Ranking Member Boozman has been sharing his perspectives on the farm safety net, rural infrastructure and school meal guidelines in opinion sections recently.
Here’s a rundown:
The editorial board of Washington Post published a piece filled with inaccurate claims about the farm safety net. The paper published Ranking Member Boozman’s letter to the editor that sets the record straight.
Without the farm bill, very few American farmers could survive
“Without the farm bill’s risk-management tools, very few could accept those terms and continue as farmers.”
“In rural America, agriculture is all that is left. But judging from the tone of this editorial — and the disregard for “small farm states” — it seems as though the writers wouldn’t mind if the family farms that color our rural landscape disappeared.”
Ranking Member Boozman was invited to author a piece for a special section on infrastructure in the Washington Times. He used the opportunity to highlight how the farm bill can transform rural America by helping to modernize the infrastructure in these communities.
The farm bill can bring modern infrastructure to rural America
“In the past, we would talk about infrastructure in terms of the three “r’s” roads, rails and runways. Those days are gone. It is simply not enough anymore. While the three “r’s” certainly are vital to a region’s growth, infrastructure plans for the 21st century must also incorporate broadband internet access and improvements to water systems.”
“These programs are the gateway for new businesses, new facilities, and importantly, new jobs to come to these regions that have been passed over for far too long. Our rural communities must have the modern infrastructure necessary to attract and retain talent. Farm bill-funded programs are key to that effort.”
“When one region of the country suffers, the whole nation does. We cannot leave rural America behind. Infrastructure investments across rural America will allow new businesses, with new well-paying jobs, to flourish around our family farms, ranches and forests that provide our food, fuel and fiber.”

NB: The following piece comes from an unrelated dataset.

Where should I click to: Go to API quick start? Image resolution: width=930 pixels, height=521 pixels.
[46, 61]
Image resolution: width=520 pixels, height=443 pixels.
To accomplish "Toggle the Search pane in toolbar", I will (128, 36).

K-12 Dive published a piece Ranking Member Boozman penned jointly with U.S. Representative Virginia Foxx (R-NC), chairwoman of the House Committee on Education and the Workforce, that advocates for prioritizing the views of school foodservice providers and nutritionists when creating dietary guidelines for school meals.
School foodservice programs deserve better than Beltway ‘experts’

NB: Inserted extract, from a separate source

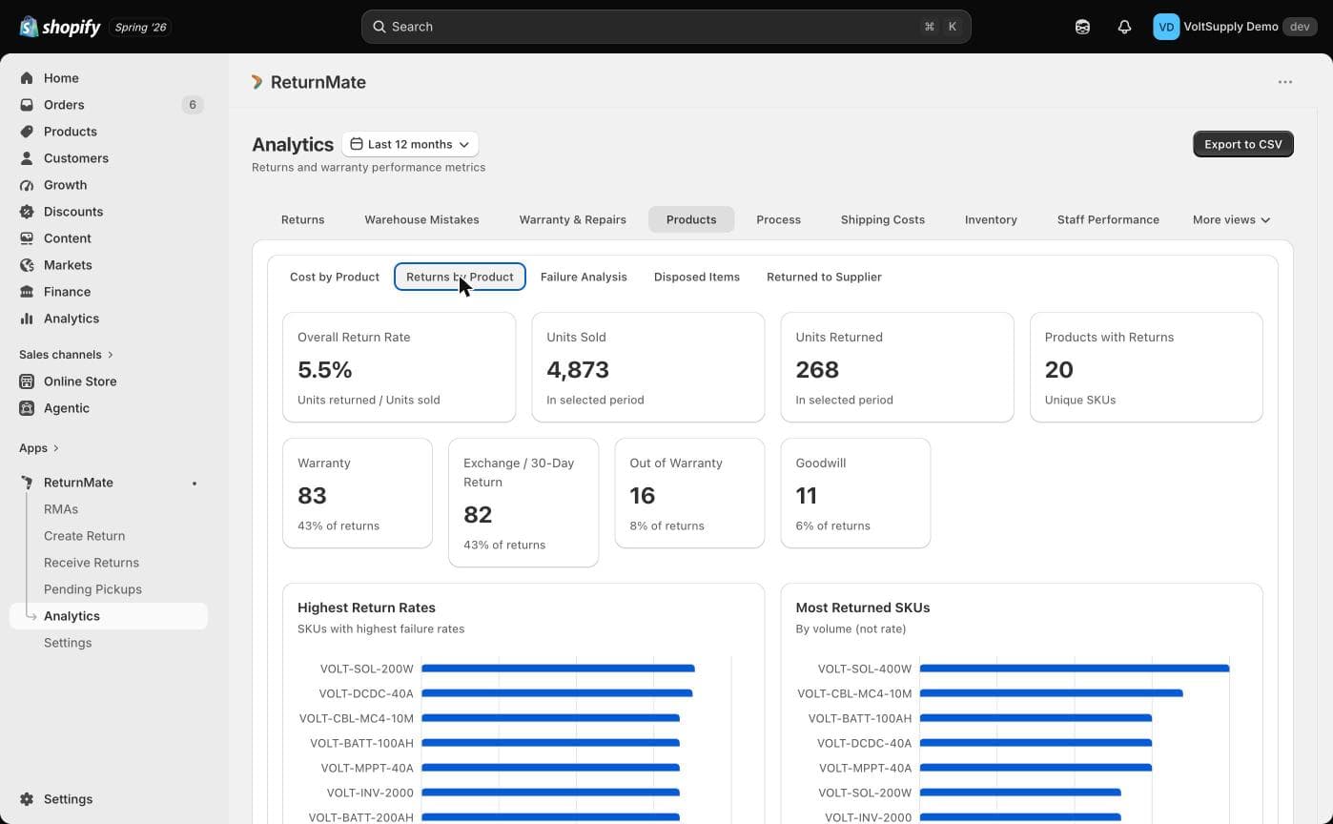Click the Shopify logo
Viewport: 1333px width, 824px height.
[x=59, y=27]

“Unfortunately for schools and families, Washington bureaucrats think they have a better grasp of what children should and will eat than those serving our children. Science may design the perfect meal, but isn’t that irrelevant if children who need it most won’t consume it?”
“It is time we heed the advice of those doing the real work in our local communities. They care deeply about nutrition and their students, are masters of the balanced meal, and they know what kids will eat.”
“USDA must stop giving lip service to these hard-working professionals and students. School foodservice providers and nutritionists deserve a stronger voice than Beltway “experts.” Hear their concerns, and truly listen to understand.”